%%

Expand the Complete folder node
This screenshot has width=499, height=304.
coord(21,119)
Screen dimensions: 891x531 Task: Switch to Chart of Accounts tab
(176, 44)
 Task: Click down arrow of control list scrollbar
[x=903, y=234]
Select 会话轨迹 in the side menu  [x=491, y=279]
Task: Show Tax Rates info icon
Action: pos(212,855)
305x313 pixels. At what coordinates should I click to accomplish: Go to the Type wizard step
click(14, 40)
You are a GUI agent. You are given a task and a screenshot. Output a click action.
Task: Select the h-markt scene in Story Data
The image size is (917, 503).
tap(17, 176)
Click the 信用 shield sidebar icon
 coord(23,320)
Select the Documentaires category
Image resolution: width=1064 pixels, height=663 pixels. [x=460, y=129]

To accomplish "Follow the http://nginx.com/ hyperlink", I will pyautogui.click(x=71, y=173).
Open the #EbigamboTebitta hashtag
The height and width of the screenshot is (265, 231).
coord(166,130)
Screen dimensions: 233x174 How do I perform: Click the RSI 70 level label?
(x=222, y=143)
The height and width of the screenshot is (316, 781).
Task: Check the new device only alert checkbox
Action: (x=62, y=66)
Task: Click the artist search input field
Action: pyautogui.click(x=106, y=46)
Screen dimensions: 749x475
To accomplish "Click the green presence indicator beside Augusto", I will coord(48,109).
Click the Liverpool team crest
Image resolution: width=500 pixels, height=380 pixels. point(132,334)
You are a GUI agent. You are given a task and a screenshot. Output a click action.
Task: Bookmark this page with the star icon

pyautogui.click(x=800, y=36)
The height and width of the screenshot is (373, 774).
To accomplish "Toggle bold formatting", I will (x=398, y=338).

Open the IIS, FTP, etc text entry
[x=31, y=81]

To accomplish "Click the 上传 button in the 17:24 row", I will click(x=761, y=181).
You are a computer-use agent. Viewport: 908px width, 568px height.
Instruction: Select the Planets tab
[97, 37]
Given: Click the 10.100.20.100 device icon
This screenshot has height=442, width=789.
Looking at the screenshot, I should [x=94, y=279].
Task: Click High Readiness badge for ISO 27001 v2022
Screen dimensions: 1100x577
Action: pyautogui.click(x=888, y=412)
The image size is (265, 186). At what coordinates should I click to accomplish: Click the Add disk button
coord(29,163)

%%

# Work to do
Express the records as a two-column CSV with the columns input and output, one row for each record, starting with the line with "will pyautogui.click(x=71, y=173)." and going on through the line with "coord(166,130)". Put each record's text and its answer in one quoted field apiece, with line breaks turned into spaces.

# Finished task
input,output
"To accomplish ""Follow the http://nginx.com/ hyperlink"",","I will pyautogui.click(x=71, y=173)."
"Open the #EbigamboTebitta hashtag The height and width of the screenshot is (265, 231).","coord(166,130)"